• _WHAT YOU SHOULD DO_
Reproduce every one of the entries below word for word.

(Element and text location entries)
↓↓↓

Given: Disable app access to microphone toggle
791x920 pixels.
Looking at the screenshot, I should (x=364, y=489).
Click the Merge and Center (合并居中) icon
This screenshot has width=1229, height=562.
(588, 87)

↑↑↑

• _OUTPUT_
Given: Disable app access to microphone toggle
791x920 pixels.
Looking at the screenshot, I should (x=364, y=489).
Click the Merge and Center (合并居中) icon
This screenshot has width=1229, height=562.
(588, 87)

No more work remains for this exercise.